7 Crockpot DON'TS!
Crockpots really are one of the best inventions EVER! I love nothing more than to be able to throw a whole bunch of things in there together and have it simmer all day and come home to a delicious home cooked meal that tastes like you’ve been slaving away in the kitchen all day. It can feed a huge family or give plenty of leftovers for a smaller family. You can do main dishes, dips, desserts, you name it!
It can seem so easy sometimes we can forget that there are ways that things can go wrong.. Here are a few slow-cooker DON’TS!
1. Overfilling the crockpot
Don’t stuff your crockpot to the brim and expect anything other than a mess on your counter when you return. It’s easy to overestimate how much a Crockpot holds. You tend to forget that when everything begins to bubble, the level of liquid in the pot is going to rise. I’ve learned to leave a lot of headroom at the top.”
2. Cooking the Wrong Foods
Although they are famous for making fabulous “dump meals”, not everything belongs in the Crockpot. Things you should not cook in your slow cooker are:
-Thin cuts of meat
-Delicate vegetables such as asparagus and peas. (If you must, add them at the end of cooking time)
-Creamy soups or sauces (Avoid cooking dairy products too long or you could end up with a grainy, gross mess)
-Skin-on poultry (these are better left to be roasted in the oven so the skin gets crispy, instead of unpleasantly flabby)
-Fresh herbs (only add them in the last few minutes of cooking or they will get wilted and brown)
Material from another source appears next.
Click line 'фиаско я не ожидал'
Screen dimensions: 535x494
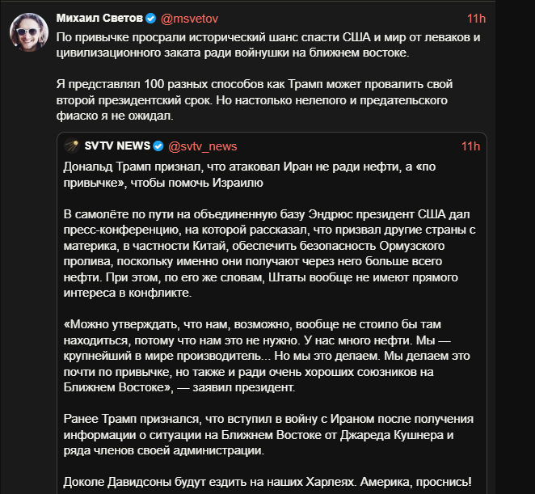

3. Not Using the Right Amount of Water
A lot of us tend to not add enough water causing the food to dry out, while some add too much causing a mess on the walls and surface around the pot. Needless to say, the crockpot cooking process is not totally hands off. It is wise to give it minimal attention and check how things are looking every hour or so.
4. Not Browning the Meats
Your meals will be a lot more flavorful if you brown your meats before throwing them in the crockpot. The exception, however, is chicken.
5. Opening the Lid While the Food is Still Cooking
Most people are away of this golden rule of slow-cookers, yet many are guilty. Try to resist the urge! Let’s be honest--it’s not going to completely ruin your meal, but it will delay your dinner time. It takes a long time for a crockpot to gain all that lost heat back, so fight the urge to peek at your masterpiece before it’s ready.
6. Using Lean Cuts of Beef
Cooking lean cuts of meat in the crockpot is a huge mistake because you’ll end up with something stringy and tough. Since the goal is typically to get something flavorful and tender, this is obviously detrimental.
7. Cooking on High for Too Long
Choosing the correct temperature setting and length of cooking time is an essential part of crockpot cooking. A long cook time used to break down tough cuts of meat is great, but too high of heat combined with a long cook time can be too much. That heat can cause the meat to break down too quickly, resulting in pliable, but stringy results. Jenny Dorsey, a professional chef and culinary consultant recommends searing/browning meats, making sure the braise holds a light simmer and keeping it at a medium heat for best results.
I am definitely guilty of a few of these. Heck, last week I cooked a spiral cut honey baked ham in my crockpot and broke several of these rules resulting in an overcooked, stringy mess. We did end up eating most of it (aka choking it down) and freezing the rest and it was pretty good but I know could have been much better if I wouldn’t have cooked it so dang long.
I hope you found some of these tips helpful as we are fully in crockpot season. I tend to do a lot of Crockpot meals in the wintertime. They are so yummy and comforting and I love the way they make my house smell on a cold winter day.